The early stages of known breeding populations of the butterfly in the Far North Region of SA are heavily parasitised by flies and wasps, and this would suggest that these populations are relatively sedentary. However, the butterfly probably has some degree of nomadic dispersal ability (typical of the Polyommatini group of lycaenids), with breeding stocks being replenished from interstate due to the butterflies following the major creek-lines down into South Australia during periods of good inland rain.
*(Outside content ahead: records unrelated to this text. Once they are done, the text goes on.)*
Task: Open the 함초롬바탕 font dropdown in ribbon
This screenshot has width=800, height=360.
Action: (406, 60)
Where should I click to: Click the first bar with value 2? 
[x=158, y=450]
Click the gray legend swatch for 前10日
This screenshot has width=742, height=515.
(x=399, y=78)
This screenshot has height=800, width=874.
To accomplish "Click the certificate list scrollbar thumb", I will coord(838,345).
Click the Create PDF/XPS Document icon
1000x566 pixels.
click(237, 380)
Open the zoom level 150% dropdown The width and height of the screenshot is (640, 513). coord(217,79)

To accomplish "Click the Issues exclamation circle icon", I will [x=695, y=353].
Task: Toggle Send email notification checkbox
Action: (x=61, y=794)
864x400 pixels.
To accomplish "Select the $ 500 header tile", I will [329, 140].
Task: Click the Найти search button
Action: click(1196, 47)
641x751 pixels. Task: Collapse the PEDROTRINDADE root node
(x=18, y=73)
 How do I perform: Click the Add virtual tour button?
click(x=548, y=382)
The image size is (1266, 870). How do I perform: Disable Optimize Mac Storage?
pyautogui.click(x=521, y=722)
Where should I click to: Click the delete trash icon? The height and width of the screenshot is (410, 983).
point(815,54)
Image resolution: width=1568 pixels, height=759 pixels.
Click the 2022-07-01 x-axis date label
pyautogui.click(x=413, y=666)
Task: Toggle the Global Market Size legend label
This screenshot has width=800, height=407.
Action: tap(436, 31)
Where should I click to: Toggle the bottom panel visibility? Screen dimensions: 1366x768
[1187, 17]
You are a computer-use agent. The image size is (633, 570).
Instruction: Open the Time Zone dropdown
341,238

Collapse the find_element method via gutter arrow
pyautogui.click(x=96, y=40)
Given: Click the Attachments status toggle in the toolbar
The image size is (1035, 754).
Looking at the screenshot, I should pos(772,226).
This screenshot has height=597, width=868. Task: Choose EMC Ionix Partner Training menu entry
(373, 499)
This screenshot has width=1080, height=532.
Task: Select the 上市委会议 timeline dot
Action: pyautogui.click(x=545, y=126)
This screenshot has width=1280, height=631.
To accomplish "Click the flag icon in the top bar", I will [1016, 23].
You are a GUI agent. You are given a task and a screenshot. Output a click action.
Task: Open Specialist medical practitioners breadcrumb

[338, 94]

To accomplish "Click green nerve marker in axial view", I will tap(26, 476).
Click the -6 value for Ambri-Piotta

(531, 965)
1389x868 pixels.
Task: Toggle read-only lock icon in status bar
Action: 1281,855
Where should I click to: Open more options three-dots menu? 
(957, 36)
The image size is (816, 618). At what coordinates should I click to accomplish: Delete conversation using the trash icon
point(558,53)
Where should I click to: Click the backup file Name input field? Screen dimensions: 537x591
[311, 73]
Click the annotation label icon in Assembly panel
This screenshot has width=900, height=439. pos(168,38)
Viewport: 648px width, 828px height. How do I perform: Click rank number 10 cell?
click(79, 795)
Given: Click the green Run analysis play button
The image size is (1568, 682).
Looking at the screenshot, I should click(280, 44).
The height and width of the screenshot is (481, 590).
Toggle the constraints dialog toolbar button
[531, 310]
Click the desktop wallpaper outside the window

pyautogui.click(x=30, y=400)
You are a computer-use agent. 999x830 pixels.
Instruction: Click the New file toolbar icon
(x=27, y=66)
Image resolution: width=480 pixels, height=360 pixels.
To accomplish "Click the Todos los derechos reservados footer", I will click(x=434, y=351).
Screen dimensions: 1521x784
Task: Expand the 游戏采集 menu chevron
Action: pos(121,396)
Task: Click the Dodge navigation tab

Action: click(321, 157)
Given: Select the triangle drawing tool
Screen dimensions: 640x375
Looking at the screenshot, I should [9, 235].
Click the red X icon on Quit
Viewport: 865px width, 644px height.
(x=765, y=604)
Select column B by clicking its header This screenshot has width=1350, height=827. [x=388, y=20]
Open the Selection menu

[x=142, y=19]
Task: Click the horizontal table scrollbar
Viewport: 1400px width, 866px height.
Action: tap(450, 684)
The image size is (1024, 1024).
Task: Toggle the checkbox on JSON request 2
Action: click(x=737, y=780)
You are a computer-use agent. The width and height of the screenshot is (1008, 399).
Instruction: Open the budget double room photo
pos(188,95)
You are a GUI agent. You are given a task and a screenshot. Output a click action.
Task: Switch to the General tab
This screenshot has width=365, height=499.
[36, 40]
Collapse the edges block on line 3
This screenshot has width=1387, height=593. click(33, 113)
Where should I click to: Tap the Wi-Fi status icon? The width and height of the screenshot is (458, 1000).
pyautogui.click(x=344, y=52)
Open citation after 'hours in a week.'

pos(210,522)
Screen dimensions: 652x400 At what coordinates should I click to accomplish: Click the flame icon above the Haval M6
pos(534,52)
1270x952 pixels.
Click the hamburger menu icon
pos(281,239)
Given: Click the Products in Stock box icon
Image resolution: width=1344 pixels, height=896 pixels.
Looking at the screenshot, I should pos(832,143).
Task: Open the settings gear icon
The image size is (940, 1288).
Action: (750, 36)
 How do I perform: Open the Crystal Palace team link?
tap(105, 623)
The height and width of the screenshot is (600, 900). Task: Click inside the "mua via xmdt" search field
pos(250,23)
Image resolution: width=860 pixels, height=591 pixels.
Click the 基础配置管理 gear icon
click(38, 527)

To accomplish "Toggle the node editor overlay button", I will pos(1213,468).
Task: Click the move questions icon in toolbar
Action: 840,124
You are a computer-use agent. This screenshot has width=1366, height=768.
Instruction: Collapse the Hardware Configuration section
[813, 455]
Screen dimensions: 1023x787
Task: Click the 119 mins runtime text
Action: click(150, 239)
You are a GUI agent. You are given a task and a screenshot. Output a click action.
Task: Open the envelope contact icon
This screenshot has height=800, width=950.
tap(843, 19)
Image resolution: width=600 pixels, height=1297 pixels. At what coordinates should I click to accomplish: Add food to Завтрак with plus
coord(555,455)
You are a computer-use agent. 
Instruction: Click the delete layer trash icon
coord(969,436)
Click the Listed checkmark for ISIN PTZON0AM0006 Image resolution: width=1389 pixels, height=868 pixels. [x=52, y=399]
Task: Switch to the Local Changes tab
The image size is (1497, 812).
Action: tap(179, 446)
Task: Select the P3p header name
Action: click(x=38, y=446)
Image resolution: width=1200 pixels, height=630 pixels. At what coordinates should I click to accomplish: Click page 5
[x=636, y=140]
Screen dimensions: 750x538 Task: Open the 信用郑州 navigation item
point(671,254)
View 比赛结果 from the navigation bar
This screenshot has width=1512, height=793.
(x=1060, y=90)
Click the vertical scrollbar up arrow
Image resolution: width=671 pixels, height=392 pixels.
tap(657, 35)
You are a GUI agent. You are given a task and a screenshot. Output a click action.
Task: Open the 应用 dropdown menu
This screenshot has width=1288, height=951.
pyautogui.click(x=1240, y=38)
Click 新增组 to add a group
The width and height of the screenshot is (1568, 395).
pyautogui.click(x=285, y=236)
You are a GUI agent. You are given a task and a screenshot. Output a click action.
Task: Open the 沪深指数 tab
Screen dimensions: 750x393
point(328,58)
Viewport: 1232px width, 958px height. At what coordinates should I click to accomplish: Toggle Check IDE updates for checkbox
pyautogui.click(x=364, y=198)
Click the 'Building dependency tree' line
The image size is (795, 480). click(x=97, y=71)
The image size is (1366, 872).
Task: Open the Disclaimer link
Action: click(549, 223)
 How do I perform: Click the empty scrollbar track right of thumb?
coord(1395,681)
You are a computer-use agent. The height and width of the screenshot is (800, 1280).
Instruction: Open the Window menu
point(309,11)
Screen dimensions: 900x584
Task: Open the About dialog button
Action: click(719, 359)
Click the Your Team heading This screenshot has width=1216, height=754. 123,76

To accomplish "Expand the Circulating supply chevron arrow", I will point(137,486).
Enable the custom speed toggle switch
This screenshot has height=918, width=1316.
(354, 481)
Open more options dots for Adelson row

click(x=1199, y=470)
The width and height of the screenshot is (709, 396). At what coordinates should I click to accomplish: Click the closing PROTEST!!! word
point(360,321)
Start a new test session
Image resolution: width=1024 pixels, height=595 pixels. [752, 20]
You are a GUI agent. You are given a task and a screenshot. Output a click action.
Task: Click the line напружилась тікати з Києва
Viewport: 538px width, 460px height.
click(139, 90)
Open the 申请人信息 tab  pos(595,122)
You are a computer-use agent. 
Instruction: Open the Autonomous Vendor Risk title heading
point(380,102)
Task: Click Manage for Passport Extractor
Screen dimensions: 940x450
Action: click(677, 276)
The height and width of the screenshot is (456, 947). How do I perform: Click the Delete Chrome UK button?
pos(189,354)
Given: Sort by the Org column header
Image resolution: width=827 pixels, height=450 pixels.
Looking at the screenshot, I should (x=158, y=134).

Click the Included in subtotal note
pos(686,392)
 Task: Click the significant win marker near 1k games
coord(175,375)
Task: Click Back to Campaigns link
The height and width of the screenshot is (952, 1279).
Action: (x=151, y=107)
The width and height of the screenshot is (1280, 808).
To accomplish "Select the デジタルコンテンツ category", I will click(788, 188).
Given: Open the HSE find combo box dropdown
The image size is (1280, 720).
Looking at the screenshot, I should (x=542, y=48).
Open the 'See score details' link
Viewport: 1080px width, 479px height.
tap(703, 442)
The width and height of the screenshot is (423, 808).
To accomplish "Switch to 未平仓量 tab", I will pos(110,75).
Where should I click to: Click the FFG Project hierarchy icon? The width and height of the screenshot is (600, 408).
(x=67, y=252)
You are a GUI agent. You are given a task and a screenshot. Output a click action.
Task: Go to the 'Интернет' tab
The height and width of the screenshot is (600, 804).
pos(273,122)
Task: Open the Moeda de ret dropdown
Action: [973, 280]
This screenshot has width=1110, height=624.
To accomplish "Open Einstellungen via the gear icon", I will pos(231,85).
In the Riverland area of South Australia and the adjacent areas in New South Wales and Victoria, the butterfly's host-plants are associated with the floodplains and irrigation areas of the River Murray. In the Far North and Northeast of the state the Glinus (carpet-weed) hostplants are associated with waterholes along major ephemeral creek systems. The Glinus plants are sometimes also associated with saline, alluvial clay depressions and also have a particular liking for high nitrogen, resulting from animal effluent concentrated in such areas as stockyards and around waterholes and man-made dams.
Presently classed as rare in SA Its preferred Glinus hostplants have particular growing requirements and are not common. In the Riverland the butterfly has not been seen since the original specimens were observed in 1962, and it may be extinct in this region of South Australia, although it was last reported from nearby Mildura in 1977.
The Glinus hostplants are associated with waterholes in the Far North and Northeast of the state. Most of these waterholes are on pastoral leases and consequently the plants are likely to suffer from cattle trampling. It is not known if the cattle also eat these plants (the plant is not listed as being poisonous), but if so then the habitat of this butterfly would likely suffer considerably in this situation. These same waterholes would also be affected by periodic floods and as a consequence the butterfly would have to re-establish itself from adjacent unaffected areas, perhaps even from interstate depending on the degree of local habitat degradation. In the Riverland the Glinus plants grow in the floodplain environment, and since there has not been too many floods in the Murray River system over the past 30 years due to the massive uptake of water by irrigators, this plant is now very rare. Caltrop is a terrible burr-weed of orchards and pastures in the Riverland and is supposed to be eradicated on sight.
The carpet-weed (and any other native hostplant other than caltrop) needs to be re-established in the artificially produced flood plain areas that are now being managed by various farmers and conservationists along the River Murray system. The same hostplants could also be grown in council reserves in the towns along the River Murray. In the Far North and Northeast of the state, carpet-weed could be reintroduced to favourable creeks on conserved lands, or even artificial waterholes could be created in similar situations that would also suffice to provide water to other flora and fauna in the region.